To identify the biological and genetic underpinnings of exceptional longevity, the researchers studied 213 individuals between the ages of 95 and 107, along with 216 of their children. For comparison, they looked at 258 spouses of the offspring and their neighbors.

"These results are significant because they mean that the mutation of the CETP gene is clearly associated with longevity," says Dr. Barzilai. "Furthermore, finding this mutation in both the centenarians and their offspring suggests that the mutation may be inherited."

Dr. Barzilai notes that many studies have looked at the risk factors associated with developing age-related diseases. "But to date," he notes, "little effort has been made to identify the reasons for longevity in exceptionally old people or, more specifically, their absence of disease. In studying these centenarians and their offspring, we hoped to learn what factors diminish their risk for diseases that affect the general population at a much younger age. We don't have all the answers for why some people live healthily into their tenth and eleventh decades, but our findings bring us a step closer to understanding the role that genes play in longevity."

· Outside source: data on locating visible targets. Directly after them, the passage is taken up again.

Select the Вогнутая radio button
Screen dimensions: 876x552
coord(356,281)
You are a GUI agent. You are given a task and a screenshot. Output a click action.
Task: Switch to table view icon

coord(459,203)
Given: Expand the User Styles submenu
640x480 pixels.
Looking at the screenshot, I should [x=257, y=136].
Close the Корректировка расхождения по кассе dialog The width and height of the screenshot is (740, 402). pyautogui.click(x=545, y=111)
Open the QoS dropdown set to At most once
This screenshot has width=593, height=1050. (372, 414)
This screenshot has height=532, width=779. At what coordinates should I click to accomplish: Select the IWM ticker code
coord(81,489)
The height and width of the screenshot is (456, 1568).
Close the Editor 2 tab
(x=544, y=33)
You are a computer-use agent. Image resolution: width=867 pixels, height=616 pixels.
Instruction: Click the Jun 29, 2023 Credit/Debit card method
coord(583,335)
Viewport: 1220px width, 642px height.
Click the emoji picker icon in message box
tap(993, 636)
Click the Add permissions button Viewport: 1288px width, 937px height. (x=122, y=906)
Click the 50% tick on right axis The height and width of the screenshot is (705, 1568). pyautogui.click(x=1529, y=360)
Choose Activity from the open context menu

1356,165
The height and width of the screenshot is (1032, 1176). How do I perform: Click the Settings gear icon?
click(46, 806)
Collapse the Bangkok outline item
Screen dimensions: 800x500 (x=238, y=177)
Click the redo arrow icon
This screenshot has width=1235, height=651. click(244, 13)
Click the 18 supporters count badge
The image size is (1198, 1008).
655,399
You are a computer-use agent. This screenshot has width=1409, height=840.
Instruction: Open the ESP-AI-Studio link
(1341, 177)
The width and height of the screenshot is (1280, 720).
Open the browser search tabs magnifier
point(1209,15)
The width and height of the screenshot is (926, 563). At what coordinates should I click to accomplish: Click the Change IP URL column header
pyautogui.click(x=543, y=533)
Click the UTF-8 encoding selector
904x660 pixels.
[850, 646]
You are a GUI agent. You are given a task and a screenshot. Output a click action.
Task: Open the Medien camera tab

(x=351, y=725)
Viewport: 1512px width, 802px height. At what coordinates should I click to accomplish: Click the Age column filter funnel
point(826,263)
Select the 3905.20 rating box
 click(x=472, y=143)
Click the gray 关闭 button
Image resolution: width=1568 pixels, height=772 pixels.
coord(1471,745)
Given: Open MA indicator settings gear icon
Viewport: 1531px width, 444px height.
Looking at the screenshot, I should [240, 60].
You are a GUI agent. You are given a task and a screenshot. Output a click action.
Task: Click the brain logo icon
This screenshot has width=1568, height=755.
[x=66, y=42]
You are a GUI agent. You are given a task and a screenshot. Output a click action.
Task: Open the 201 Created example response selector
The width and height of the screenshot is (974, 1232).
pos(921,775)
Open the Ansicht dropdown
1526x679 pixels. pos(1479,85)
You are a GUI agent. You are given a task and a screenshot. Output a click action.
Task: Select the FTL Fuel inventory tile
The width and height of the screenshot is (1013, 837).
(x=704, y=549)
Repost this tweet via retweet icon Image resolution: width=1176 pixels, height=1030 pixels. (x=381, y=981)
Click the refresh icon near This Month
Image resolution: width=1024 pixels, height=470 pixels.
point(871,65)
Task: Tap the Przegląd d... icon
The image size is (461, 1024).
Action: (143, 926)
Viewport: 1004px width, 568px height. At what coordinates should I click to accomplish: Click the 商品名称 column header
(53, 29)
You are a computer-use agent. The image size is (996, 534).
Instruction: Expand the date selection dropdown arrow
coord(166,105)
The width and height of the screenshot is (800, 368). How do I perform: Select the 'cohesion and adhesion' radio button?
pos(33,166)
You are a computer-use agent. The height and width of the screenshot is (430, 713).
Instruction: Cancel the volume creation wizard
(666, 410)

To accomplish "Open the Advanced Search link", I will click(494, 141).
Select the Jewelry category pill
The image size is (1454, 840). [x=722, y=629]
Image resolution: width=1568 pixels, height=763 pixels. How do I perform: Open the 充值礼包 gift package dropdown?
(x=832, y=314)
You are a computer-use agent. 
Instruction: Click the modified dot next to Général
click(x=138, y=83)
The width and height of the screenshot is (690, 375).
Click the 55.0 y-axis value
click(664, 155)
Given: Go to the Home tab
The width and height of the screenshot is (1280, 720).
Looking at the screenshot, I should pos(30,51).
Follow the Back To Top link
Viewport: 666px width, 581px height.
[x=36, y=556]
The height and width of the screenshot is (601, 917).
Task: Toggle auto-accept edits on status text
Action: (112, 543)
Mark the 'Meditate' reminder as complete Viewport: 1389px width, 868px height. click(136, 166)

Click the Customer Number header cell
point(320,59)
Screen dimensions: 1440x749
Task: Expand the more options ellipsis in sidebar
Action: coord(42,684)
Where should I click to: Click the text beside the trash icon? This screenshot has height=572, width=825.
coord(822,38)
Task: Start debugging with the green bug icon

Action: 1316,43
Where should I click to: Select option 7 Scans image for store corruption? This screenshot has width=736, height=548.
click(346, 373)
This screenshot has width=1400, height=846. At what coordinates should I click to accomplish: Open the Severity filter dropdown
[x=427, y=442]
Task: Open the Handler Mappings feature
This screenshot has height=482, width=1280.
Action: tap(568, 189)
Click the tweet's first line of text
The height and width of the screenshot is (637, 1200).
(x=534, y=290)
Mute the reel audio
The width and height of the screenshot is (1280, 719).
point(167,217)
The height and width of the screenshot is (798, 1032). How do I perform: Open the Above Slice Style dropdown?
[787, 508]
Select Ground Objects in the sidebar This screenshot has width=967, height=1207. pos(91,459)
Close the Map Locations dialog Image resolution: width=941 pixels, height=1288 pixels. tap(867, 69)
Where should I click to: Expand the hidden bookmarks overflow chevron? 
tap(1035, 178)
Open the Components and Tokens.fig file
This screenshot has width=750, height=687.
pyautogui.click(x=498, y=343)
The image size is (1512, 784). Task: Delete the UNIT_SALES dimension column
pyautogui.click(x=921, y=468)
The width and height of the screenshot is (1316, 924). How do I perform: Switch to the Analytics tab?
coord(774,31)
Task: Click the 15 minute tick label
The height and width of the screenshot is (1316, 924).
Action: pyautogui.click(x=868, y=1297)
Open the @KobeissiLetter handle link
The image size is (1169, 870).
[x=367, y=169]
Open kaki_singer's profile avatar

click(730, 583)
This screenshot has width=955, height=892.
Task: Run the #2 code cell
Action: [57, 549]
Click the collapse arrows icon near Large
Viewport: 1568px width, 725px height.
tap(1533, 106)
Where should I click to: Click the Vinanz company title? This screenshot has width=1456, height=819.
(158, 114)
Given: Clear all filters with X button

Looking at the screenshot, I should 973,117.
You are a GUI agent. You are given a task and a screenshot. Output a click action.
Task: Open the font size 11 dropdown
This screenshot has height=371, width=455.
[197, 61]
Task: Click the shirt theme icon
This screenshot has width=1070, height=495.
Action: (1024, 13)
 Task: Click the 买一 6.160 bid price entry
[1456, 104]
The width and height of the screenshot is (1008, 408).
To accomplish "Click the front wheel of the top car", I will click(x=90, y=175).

The next step for the researchers is to try to develop drugs that mimic the effects of the CETP gene mutation and, ultimately, to test them on people who lack the mutation. "In this way, we can focus on preventing or delaying the onset of age-related diseases, which can help give people a better quality of life as they get older," notes Dr. Barzilai.

Funding for the research was provided by the National Institute on Aging, Ellison Medical Foundation, Albert Einstein College of Medicine, and the Paul Beeson Physician Faculty Scholar in Aging Award.

Notes by Dr.Nir Barzilai on the research.

Searching for Longevity Genes in Humans

Why do some people live much longer than the others? What allows these individuals to escape age-associated diseases that contribute to mortality in the elderly? Is this a result of favorable genes or a healthy life style? If there is a role for genes, what are the mechanisms?

         To address these questions, rather than investigating age-related phenotype and disease, we chose a model of exceptional longevity, i.e being ~100 years of age.  We recruited nearly 800 Ashkenazi Jews. The Ashkenazi Jewish population is unique as it is derived from a small number (several thousands) of founders. External factors such as ecclesiastical edicts prohibiting all social contact with Jews , the Crusades, the establishment of the Pale of Settlement, numerous Pogroms, and ethnic bigotry resulted in social isolation and inbreeding of the Ashkenazi Jews and led this population through a genetic bottleneck resulting in founder effects. This population has been utilized for identification of several genes, a prominent example being the breast cancer (BRCA1) gene.

         We divided our subjects into three groups; probands (average age ~100 years old) with exceptional longevity (1; 10000 in population); their offspring; and a control group consisting of spouses of the offspring and a group of age-matched Ashkenazi Jewish people recruited from the Einstein Aging Study. We studied their genetic and metabolic profile. We found certain physiological characteristics in our unique population such as high levels of High-density lipoprotein (HDL) as well as extremely large particle sizes of HDL and low-density lipoprotein (LDL) compared to control group. This phenotype is associated with a lower prevalence of hypertension, CVD, the metabolic syndrome, and homozygosity. This phenotype suggested a search for mutations in candidate genes, resulting in discovering a very high frequency of homozygosity in the Cholestryl Ester Transfer Protein (CETP) gene.

         Recently we used novel genetic screens such as analysis of SNPs sites and genechip mapping techniques to identify mutations in new, uncharacterized genes that may be linked to diseases of aging such as cardiovascular disease and cancers. We hope this can explain this novel trait and desirable state defined as longevity. In the near future we plan to extend our usage of recently developed genetic technologies.